We’ve all done something like that – straining our brains, trying to remember names and faces and especially the name of the girl who jilted you back in junior high when you were 12.
In one sense, our skin is a wrong answer to the quiz. The standard answer to the question of which part of your body is the heaviest could be wrong. When that junior high girl dumped you, your heart was far heavier than your skin.
We can recover from a heavy heart, letting our skin – weighing roughly 20 pounds – resume its rightful place as the heaviest organ.
Unfortunately, many of us don’t totally respect their skins – the waterproof container that holds, keeping us alive in the ancient waters from which we came. We dwell in what amounts to a survival sack – our variation on a fish bowl.

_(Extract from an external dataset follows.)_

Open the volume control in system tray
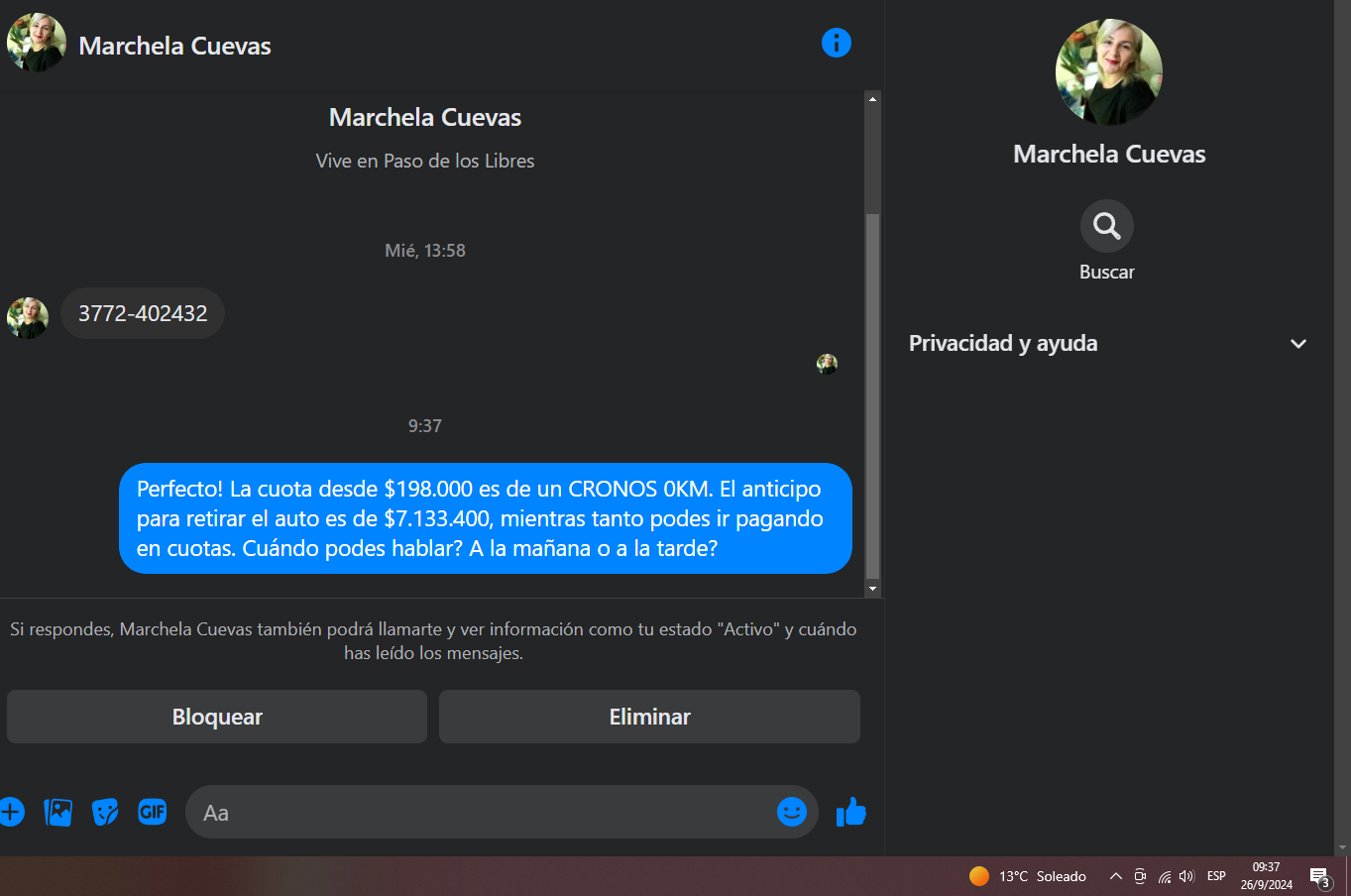point(1186,876)
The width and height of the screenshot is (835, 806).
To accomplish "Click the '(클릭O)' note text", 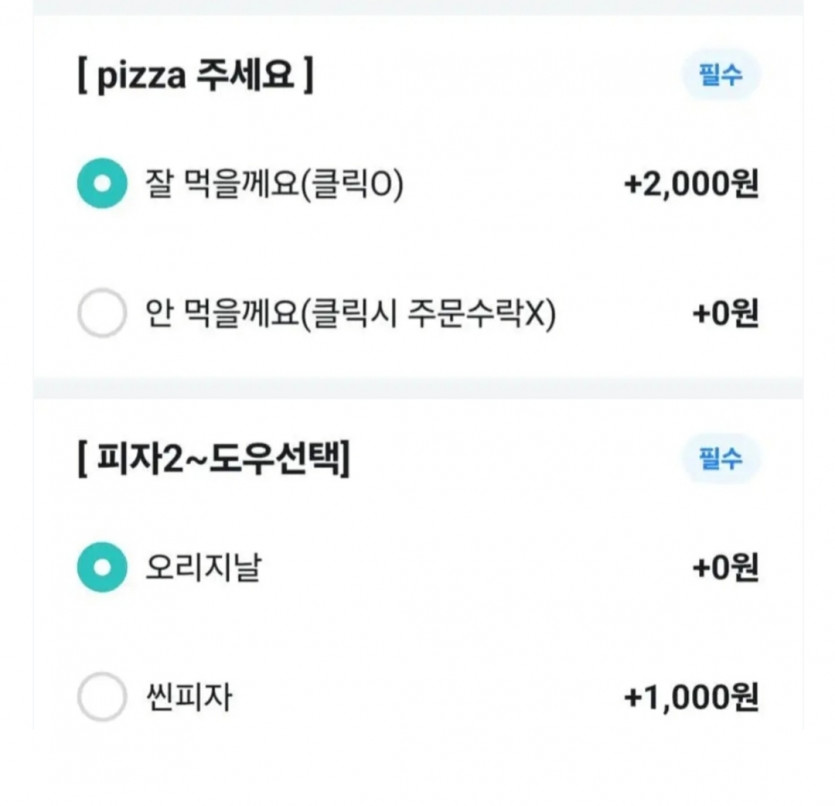I will (352, 184).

Sadly, we take our skin for granted, using our slightly worn old skins as virtual art galleries displaying something less than masterpieces – pictures that get saggy late in life, freaking out grandchildren.
If that isn’t forgetting the gratitude we owe our skin, even worse, we make it a place to hang earrings and puncture noses and ears and lower lips.
At least some skin art is temporary with the artists smearing gratuitous colors of facial makeup over lips and eyebrows, leaving us able to wipe away any excess.
Now we have a new art-skin alternative: clothing for the face. Scientists have developed a product some are calling “liquid Spanx.” Spanx is clever undies that shape peoples’ bodies in creative ways, minimizing a person’s bulk by squeezing it into something less lumpy.
I’m not intimately familiar with how a person packs and smooths out the hills and valleys of his body, but this new, so-called liquid Spanx involves potions that dry on the face, shrinking and smoothing the skin on your head.
Like it or not, practically everyone my age could use such a device to squeeze and stuff us professionally into our own heavy skins. Gravity eventually wins and we probably need professionals to rearrange us from time to time.
Best of all, we have this method of a new young-looking face smoothed out flat and beautiful The good news is that the smoothing of our skin is far from the permanence of a tattoo. Apparently the product creates a temporary facial skin that a small girl would envy, and each treatment lasts only a day.
That is a massive improvement on the ancient art of tattoos, an initially admirable display of body decorations that eventually become the saggy remnants of once-beautiful skin.
Paintings on a body are at a disadvantage when up against a painting in a museum. Mona Lisa has far more staying power than a painting on a person’s skin because Mona doesn’t shower every day or go outside in the bleaching sun.